*** Opening of DATASET EXTRACT ***

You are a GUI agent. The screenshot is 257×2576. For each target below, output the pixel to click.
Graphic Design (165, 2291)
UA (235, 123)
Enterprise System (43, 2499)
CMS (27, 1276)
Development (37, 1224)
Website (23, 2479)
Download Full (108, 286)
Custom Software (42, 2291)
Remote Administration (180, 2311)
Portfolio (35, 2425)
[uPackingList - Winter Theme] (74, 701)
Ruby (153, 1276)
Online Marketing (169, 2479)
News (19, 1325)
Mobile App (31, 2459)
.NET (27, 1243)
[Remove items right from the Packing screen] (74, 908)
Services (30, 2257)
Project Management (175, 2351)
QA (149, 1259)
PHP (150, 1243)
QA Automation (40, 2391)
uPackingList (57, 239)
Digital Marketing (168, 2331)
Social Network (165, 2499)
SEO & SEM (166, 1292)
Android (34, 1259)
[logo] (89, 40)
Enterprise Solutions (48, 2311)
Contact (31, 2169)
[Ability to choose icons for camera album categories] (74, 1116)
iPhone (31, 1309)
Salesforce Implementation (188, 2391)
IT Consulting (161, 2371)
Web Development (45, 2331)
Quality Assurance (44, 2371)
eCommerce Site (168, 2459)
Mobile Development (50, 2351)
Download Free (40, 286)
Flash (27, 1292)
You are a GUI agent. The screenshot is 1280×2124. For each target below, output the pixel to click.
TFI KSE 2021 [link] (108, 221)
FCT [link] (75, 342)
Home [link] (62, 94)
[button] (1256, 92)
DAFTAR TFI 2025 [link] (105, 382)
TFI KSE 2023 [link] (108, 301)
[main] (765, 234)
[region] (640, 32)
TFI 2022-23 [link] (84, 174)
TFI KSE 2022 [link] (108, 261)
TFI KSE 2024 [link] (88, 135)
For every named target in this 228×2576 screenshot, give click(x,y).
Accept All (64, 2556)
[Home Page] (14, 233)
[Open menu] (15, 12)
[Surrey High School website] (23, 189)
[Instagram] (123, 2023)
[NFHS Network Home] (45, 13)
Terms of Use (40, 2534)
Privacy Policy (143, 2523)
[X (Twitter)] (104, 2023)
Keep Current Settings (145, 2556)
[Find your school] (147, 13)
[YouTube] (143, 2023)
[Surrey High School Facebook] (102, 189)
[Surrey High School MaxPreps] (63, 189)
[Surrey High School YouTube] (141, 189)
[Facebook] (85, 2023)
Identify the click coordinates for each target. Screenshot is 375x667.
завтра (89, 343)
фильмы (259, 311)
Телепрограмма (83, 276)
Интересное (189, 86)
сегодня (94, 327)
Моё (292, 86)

*** Close of DATASET EXTRACT ***

Retype exactly the lines from the first line of the records above through the line containing "[Surrey High School YouTube] (141, 189)", both included, and nothing else.

**REPLY**
You are a GUI agent. The screenshot is 257×2576. For each target below, output the pixel to click.
Graphic Design (165, 2291)
UA (235, 123)
Enterprise System (43, 2499)
CMS (27, 1276)
Development (37, 1224)
Website (23, 2479)
Download Full (108, 286)
Custom Software (42, 2291)
Remote Administration (180, 2311)
Portfolio (35, 2425)
[uPackingList - Winter Theme] (74, 701)
Ruby (153, 1276)
Online Marketing (169, 2479)
News (19, 1325)
Mobile App (31, 2459)
.NET (27, 1243)
[Remove items right from the Packing screen] (74, 908)
Services (30, 2257)
Project Management (175, 2351)
QA (149, 1259)
PHP (150, 1243)
QA Automation (40, 2391)
uPackingList (57, 239)
Digital Marketing (168, 2331)
Social Network (165, 2499)
SEO & SEM (166, 1292)
Android (34, 1259)
[logo] (89, 40)
Enterprise Solutions (48, 2311)
Contact (31, 2169)
[Ability to choose icons for camera album categories] (74, 1116)
iPhone (31, 1309)
Salesforce Implementation (188, 2391)
IT Consulting (161, 2371)
Web Development (45, 2331)
Quality Assurance (44, 2371)
eCommerce Site (168, 2459)
Mobile Development (50, 2351)
Download Free (40, 286)
Flash (27, 1292)
You are a GUI agent. The screenshot is 1280×2124. For each target below, output the pixel to click.
TFI KSE 2021 [link] (108, 221)
FCT [link] (75, 342)
Home [link] (62, 94)
[button] (1256, 92)
DAFTAR TFI 2025 [link] (105, 382)
TFI KSE 2023 [link] (108, 301)
[main] (765, 234)
[region] (640, 32)
TFI 2022-23 [link] (84, 174)
TFI KSE 2022 [link] (108, 261)
TFI KSE 2024 [link] (88, 135)
For every named target in this 228×2576 screenshot, give click(x,y).
Accept All (64, 2556)
[Home Page] (14, 233)
[Open menu] (15, 12)
[Surrey High School website] (23, 189)
[Instagram] (123, 2023)
[NFHS Network Home] (45, 13)
Terms of Use (40, 2534)
Privacy Policy (143, 2523)
[X (Twitter)] (104, 2023)
Keep Current Settings (145, 2556)
[Find your school] (147, 13)
[YouTube] (143, 2023)
[Surrey High School Facebook] (102, 189)
[Surrey High School MaxPreps] (63, 189)
[Surrey High School YouTube] (141, 189)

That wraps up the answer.